Document passage:

In-field and remote updates of firmware are a useful thing to have on most consumer products, but many update schemes aren’t implemented well. A lot of devices suffer from vulnerability windows during firmware updates, where a power failure will lead to the device being bricked. Avoiding these vulnerability windows always means having some kind of bootloader on the device which doesn’t get reprogrammed, in which case the methods of update might be frozen for the lifetime of the device.

The scheme described here gives you an update system with arbitrary, and updatable, delivery methods, while preserving fail-safety in the case of a power failure. It’s presented specifically for the Kinetis KL27, but it’s easily adaptable to almost any device with per-page self-programming capabilities.

Memory map

We start by dividing the KL27’s 256 kB of NOR flash into individually reprogrammable sections at 1 kB page boundaries as follows:

┌───────────┐
│  0x00000  │ Bootloader and flash configuration bytes (BL)
│  .......  │ 2 kB
│  .......  │
│  0x007ff  │
├───────────┤
│  0x00800  │ Boot instruction block (BIB)
│  .......  │ 1 kB
│  0x00cff  │
├───────────┤
│  0x00c00  │ Application image (APP)
│  .......  │ 125 kB
│  .......  │
│  .......  │
│  .......  │
│  .......  │
│  0x1ffff  │
├───────────┤
│  0x20000  │ Installation image (INST)
│  .......  │ 128 kB
│  .......  │
│  .......  │
│  .......  │
│  .......  │
│  0x3ffff  │
└───────────┘

The sections are:

Boot instruction block (BIB)

If valid, this block contains a small piece of data specifying an entry point for the application. This data is checksummed, so that a power failure during write is unlikely to leave valid data here.

Bootloader and flash configuration bytes (BL)

This is the entry point on boot. It contains a very small non-updatable program which does one thing only: it reads the boot instructions block (BIB), checks to see if it contains valid data, and if so, jumps to the address specified. If the BIB is not valid, it jumps to the application image (APP).

Application image (APP)

This is the default image to which the bootloader will transfer control, and under normal circumstances, it’s what runs on the device.

Installation image (INST)

If valid, this section contains a program that rewrites the application image (APP). It may do this by copying a bundled image, or it might load an image from an external peripheral like an SD-card.

On the KL27, the BL section must also contain the flash configuration bytes, as these can’t be safely reprogrammed in the field (a failure during reprogramming may lead to a non-bootable device). The bootloader program itself is extremely simple, and should fit easily into a fraction of a page.

A possible layout for the BIB block is as follows (32-bit words assumed):

Offset      Value
────────────────────────────────────────────────────────────────
0           Magic number: 0x12345678
4           Image entry point: typically 0x00020000
8           Bitwise negation of entry point (0xfffeffff)

Directions:
**1)** Convert the entries from the line containing "You are a computer-use agent. 779x438 pixels." through the last entry, inclusive, into a JSON list of strings with one string per line and blank lines omitted, leaving out the pictures.
**2)** Carry on the firmware update passage from its final line.
The entries below have no connection to the firmware update passage.

Input rows:

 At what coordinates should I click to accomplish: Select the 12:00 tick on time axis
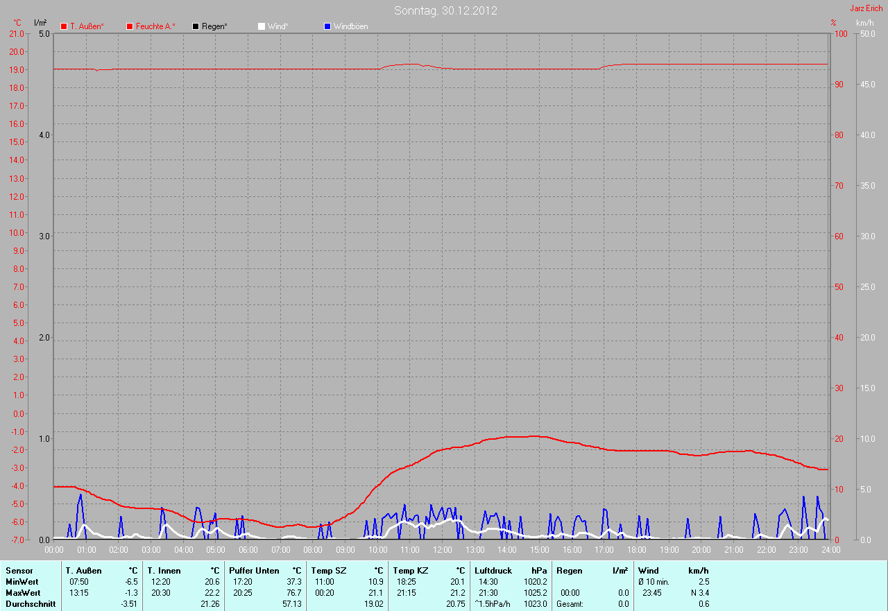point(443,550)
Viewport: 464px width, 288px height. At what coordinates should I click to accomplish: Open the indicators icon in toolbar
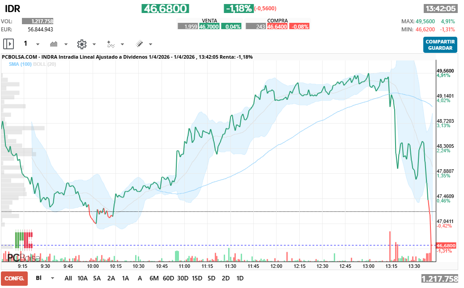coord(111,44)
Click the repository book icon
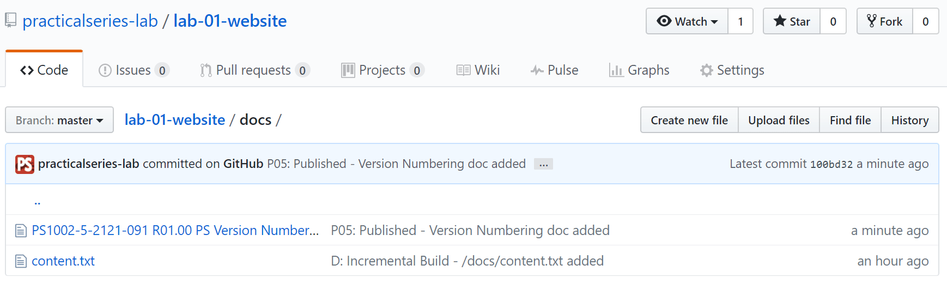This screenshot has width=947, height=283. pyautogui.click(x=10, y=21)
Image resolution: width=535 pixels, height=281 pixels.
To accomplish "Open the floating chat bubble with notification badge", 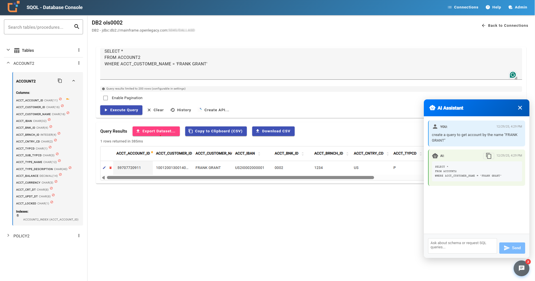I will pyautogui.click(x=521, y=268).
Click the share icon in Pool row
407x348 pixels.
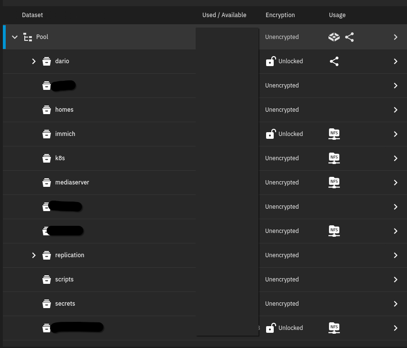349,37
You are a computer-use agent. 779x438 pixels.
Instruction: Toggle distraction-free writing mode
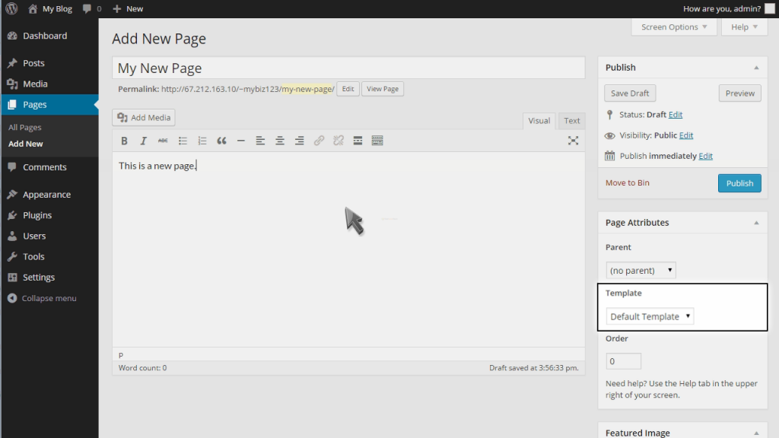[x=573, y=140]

Task-by-task answers:
**1)**
[
  "You are a computer-use agent. 779x438 pixels.",
  "Instruction: Toggle distraction-free writing mode",
  "[x=573, y=140]"
]

**2)**
12          Image entry point, repeated

With this layout, the bootloader would check that the magic number is valid, and then verify that last two words are the negation and copy of the second word in order to determine whether the data is valid.

Update procedure

Under our scheme, the following invariants hold regarding section validity:

The last two conditions imply that at least one of APP and INST is always valid (and in fact both will be valid at some points during the upgrade procedure).

The application manages its own upgrades, using the bootloader only as a trampoline for safely transferring control to the installer. This means that the method of upgrade delivery can itself by updated just as easily as any other feature of the system.

A safe atomic upgrade works as follows:

  1. An installation image is prepared in the form of a self-install program to run from the INST section of the device. This image is delivered to the device somehow (e.g. the application fetches it over the network). It need not be copied directly to the INST section immediately, and might be buffered on an external peripheral.

  2. The application decides to initiate a self-update using the delivered image. It erases and reprograms the INST section with the stored image. The programmed image is checked against a supplied checksum, and if it doesn’t match, the upgrade is aborted.

  3. The application erases and programs a BIB block specifying the entry point of the installer image.

  4. The application triggers a CPU reset.

  5. The bootloader starts, reads the valid BIB and transfers control to the installation section.

  6. The installer erases the application section and then copies its payload into the application section.

  7. The installer erases the BIB.

  8. The installer triggers a CPU reset.

  9. The bootloader starts, reads an invalid BIB and transfers control to the application section, which now contains a new image.

The invariants described above hold at all points during the procedure described above. If the power fails at any point up to step 4, the device will roll back to the version of the firmware that was running before the upgrade started. If the power fails at any point after step 4, the upgrade restarts and the device ends up with the new firmware version.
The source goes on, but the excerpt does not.